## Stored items
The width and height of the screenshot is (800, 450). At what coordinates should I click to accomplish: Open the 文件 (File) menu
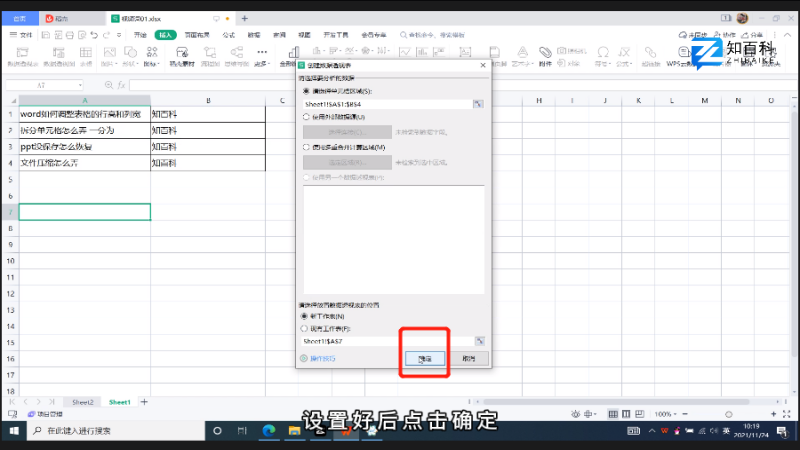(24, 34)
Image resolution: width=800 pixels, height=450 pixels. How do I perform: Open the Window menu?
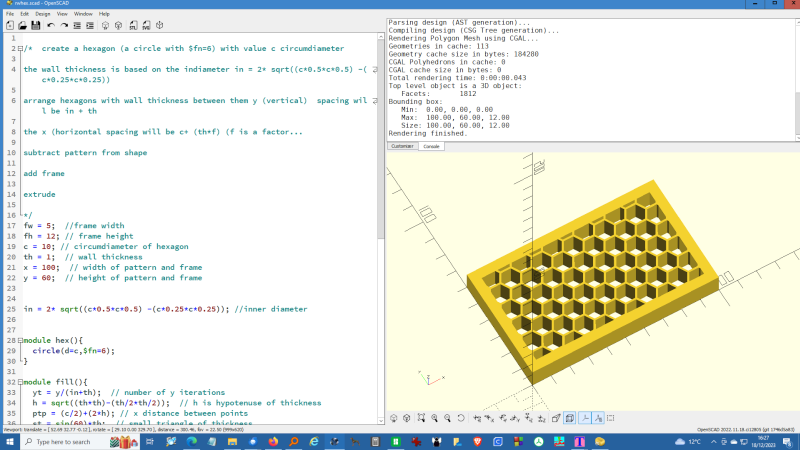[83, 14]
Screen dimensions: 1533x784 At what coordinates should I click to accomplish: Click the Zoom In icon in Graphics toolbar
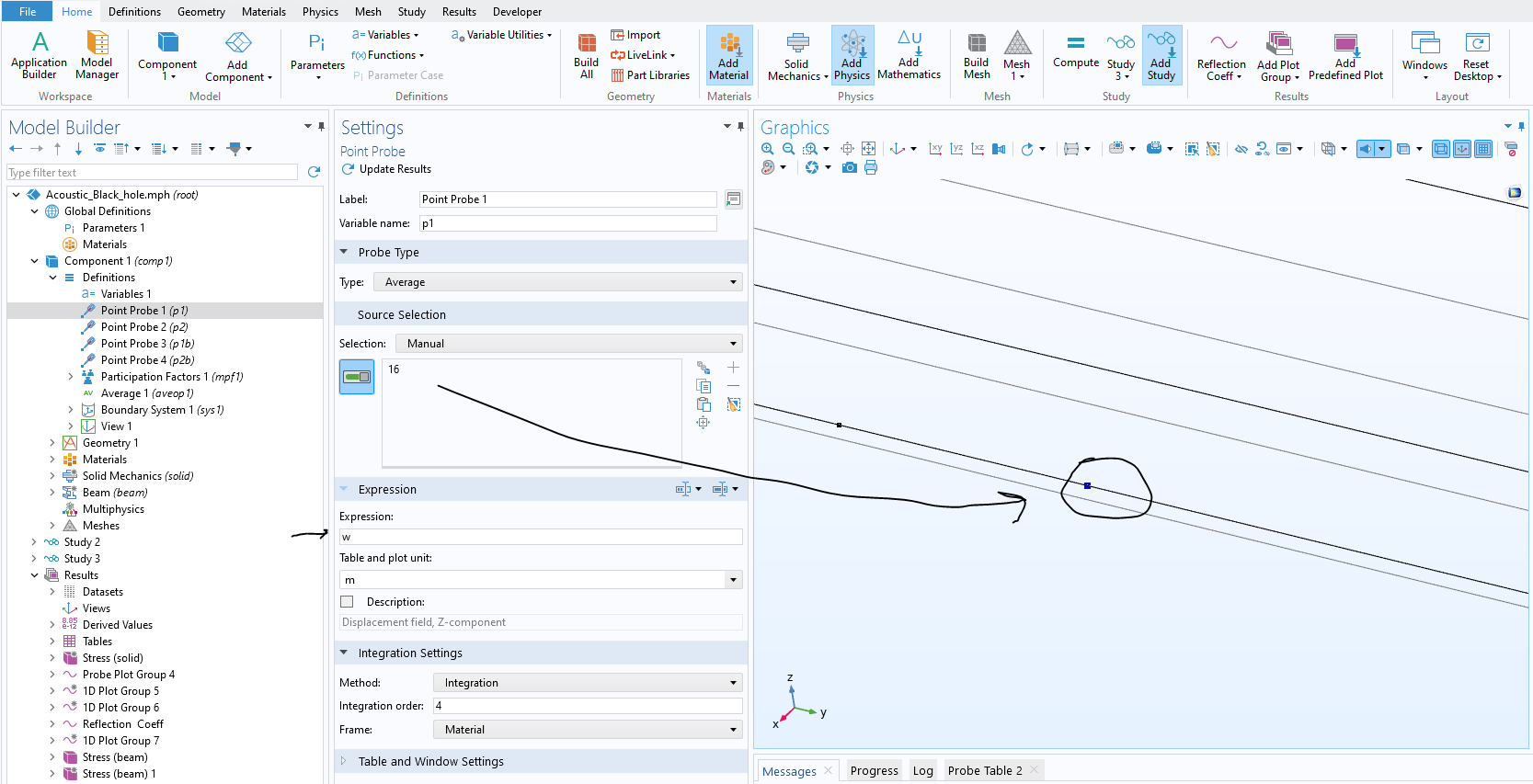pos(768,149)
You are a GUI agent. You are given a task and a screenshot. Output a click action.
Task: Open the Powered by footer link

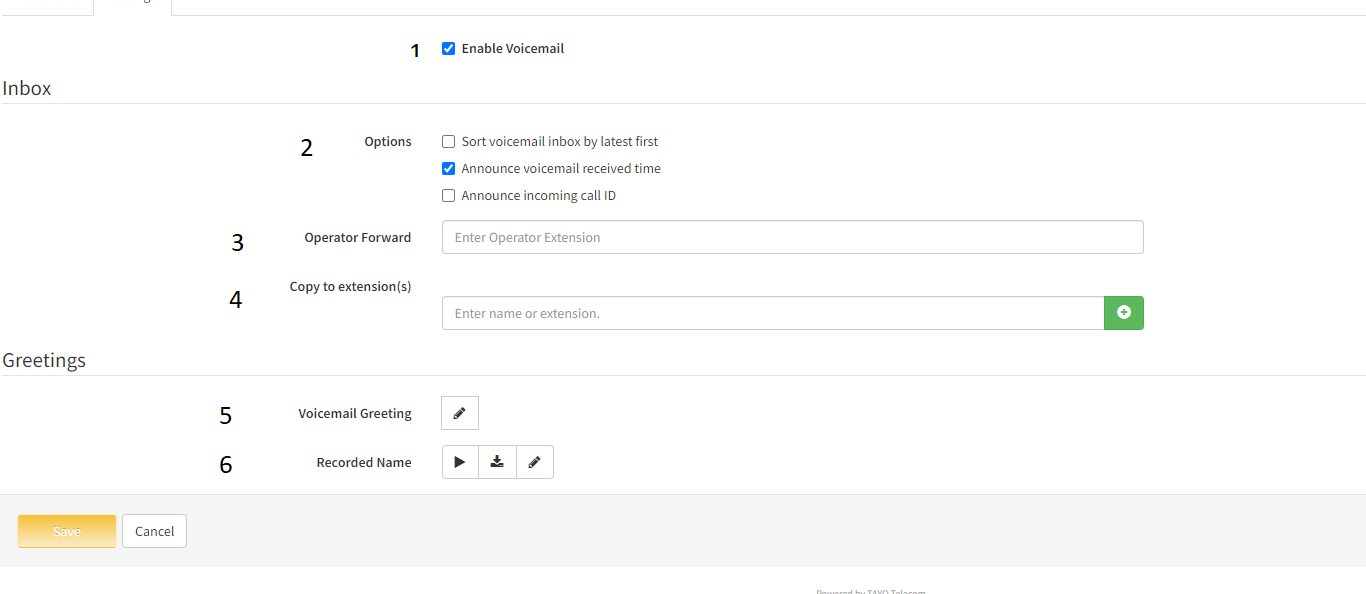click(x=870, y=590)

## Problem to work on
Give back all of the entries above exactly, with the pictures excluded.

## Reply to the task
The width and height of the screenshot is (800, 450). At what coordinates should I click to accomplish: Open the 文件 (File) menu
(24, 34)
Image resolution: width=800 pixels, height=450 pixels. How do I perform: Open the Window menu?
[83, 14]
Screen dimensions: 1533x784 At what coordinates should I click to accomplish: Click the Zoom In icon in Graphics toolbar
pos(768,149)
You are a GUI agent. You are given a task and a screenshot. Output a click action.
Task: Open the Powered by footer link

click(x=870, y=590)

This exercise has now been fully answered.